With her fortieth birthday looming, she felt old, as she watched proceedings through clouds of frosted breath. Particularly today. Old and superfluous. A failed wife. A failed mother.
Araminta had been dismissive of her well-meaning attempts to reassure her that the disgrace of her curtailed London season would not dash her chances of a good match. No, Araminta already had her mind up in that regard. She knew exactly who she was going to marry, and had done since she wa
s twelve.
There’d been an exchange of words before they’d walked to church. Or rather, Araminta had flounced off ahead while good-natured Hetty had stayed back to keep her mother company.
Sybil slanted a sideways look at the two girls now, neatly turned out in the family pew beside her. Araminta looked proud. Expectant. Sybil repressed a sigh. That’s all she’d been doing lately. But perhaps everything would all work out.

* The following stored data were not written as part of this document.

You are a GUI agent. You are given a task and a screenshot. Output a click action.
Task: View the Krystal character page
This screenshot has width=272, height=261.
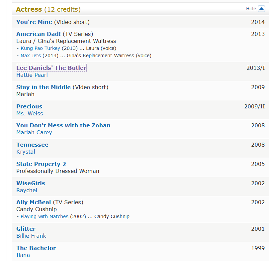[26, 152]
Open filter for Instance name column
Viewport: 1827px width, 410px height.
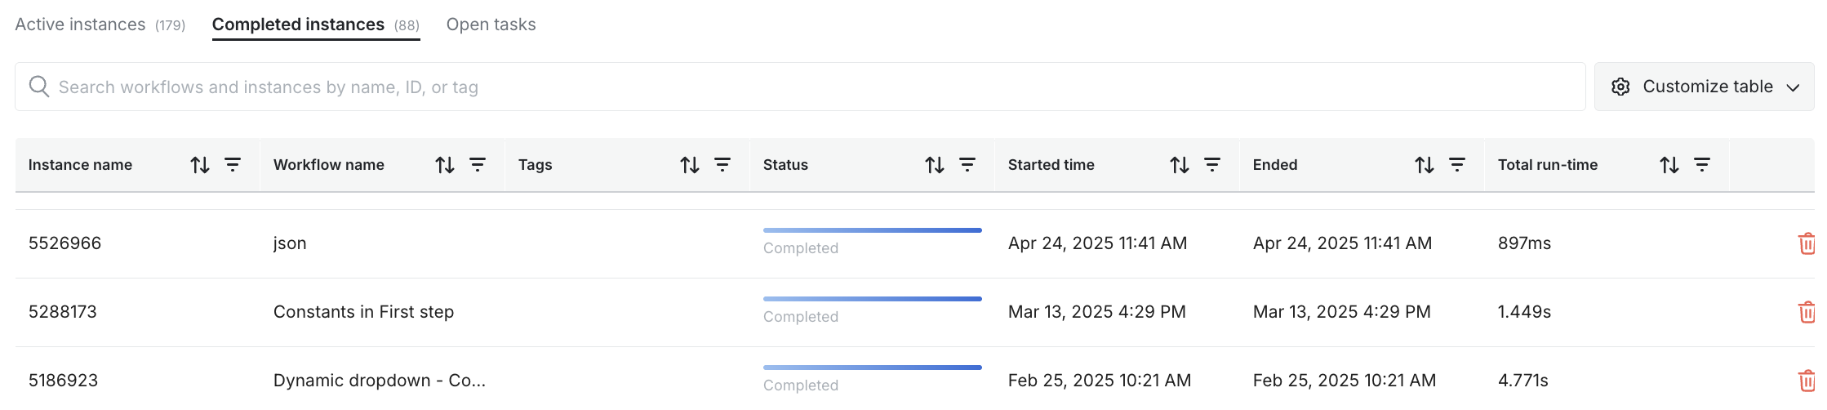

Beside her, Hetty smiled at several new arrivals. Nobody noticed her.
On her other side, her husband made a remark about the floral arrangement. Too flamboyant, he thought.
Sybil nodded distractedly. Nothing seemed to please Humphry unless he was with his beloved mistress, she thought bitterly, slanting a surreptitious glance across the aisle to see if Mrs. Hazlett and her family had arrived yet.
They had. She snapped her attention back to her neat rabbit-fur muff.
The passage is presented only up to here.